▶ Assigned task 1:
In the article on the global COVID-19 death toll, how many new infections were reported worldwide on Friday?
▶ Assigned task 2:
Resume the article on the global COVID-19 death toll, picking up right after its final sentence.

▶ Excerpt provided:
--

NEWS
Global COVID-19 death toll passes 3m
THE global COVID-19 death toll passed three million on Saturday as the pandemic speeds up despite vaccination campaigns, leading countries like India to impose new lockdowns to fight spiralling infection numbers.
It is the latest grim milestone since the novel coronavirus first surfaced in central China in December 2019 and went on to infect more than 139 million people, leaving billions more under crippling lockdowns and ravaging the global economy.
An average of more than 12,000 deaths was recorded globally every day in the past week, shooting the overall toll past three million on Saturday.
For comparison, three million people is more than the population of Jamaica or Armenia — and three times the death toll of the Iran-Iraq war which raged from 1980-1988.
And the pandemic is showing no sign of slowing down: the 829,596 new infections reported worldwide on Friday is the highest number yet.
The daily average of 731,000 cases registered over the last week is also close to being a record.
India’s capital, New Delhi went into a weekend lockdown Saturday, as the world’s second-most populous nation recorded 234,000 new cases and 1,341 deaths.

--

▶ Source material:
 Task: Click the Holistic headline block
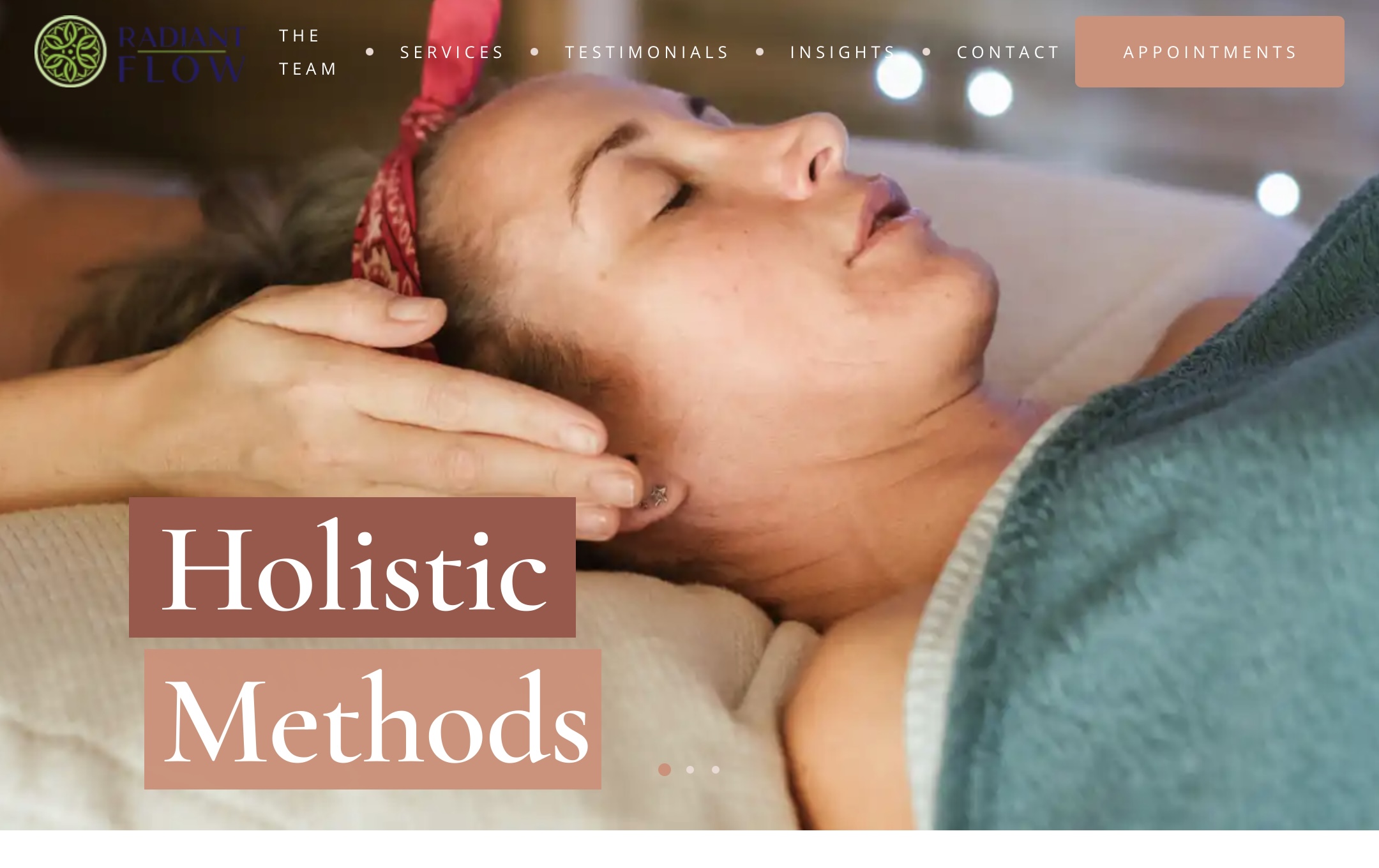pos(352,567)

--

▶ Response 1:
829,596

▶ Response 2:
It will be recalled that India now has three times the daily cases of the United States, the world’s worst-hit nation, and families are clamouring for drugs and hospital beds with some doctors saying they are alarmed at how many young people are now getting seriously ill — like Raj Karan, who got sick while campaigning for elections in the northern city of Luckno.
Hopes that South Asian countries might have seen the worst of the pandemic have been dashed, with India recording over two million new cases this month alone and Bangladesh and Pakistan imposing new shutdowns.
Richer countries that have waged mass inoculation efforts have seen their virus numbers plummet with Britain, which has given 60 per cent of the population at least one vaccination dose, now recording around 30 deaths a day — down from 1,200 in late January.